In 1951, the Applied Arts Center became its first building at the current location (its sixth), when the college first offered evening classes. After the Kaiser Shipyards boom of World War II, Clark College rapidly grew to meet the educational needs of the expanded population, the 1944 Serviceman's Readjustment Act and the baby boom.

The college briefly drew national attention in 2019 when president Bob Knight retired amid complaints that he discriminated against women, particularly women of color. After his retirement, the college's board of trustees continued investigating the allegations and found them credible. The college's current president is Dr. Sandra A. Fowler-Hill and the board of trustees is led by Jane Jacobsen.

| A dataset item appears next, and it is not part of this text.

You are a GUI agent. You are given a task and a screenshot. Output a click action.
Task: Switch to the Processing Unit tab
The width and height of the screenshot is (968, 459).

In January 2020, the faculty of the college, represented by the Association for Higher Education, engaged in a three-day strike over employee wages. Part time employee wages were approximately half that of the full time faculty for the same credit load. The strike was resolved when the college agreed to a significant increase in the wages of full-time staff and to a 72 percent pay parity for part-time staff.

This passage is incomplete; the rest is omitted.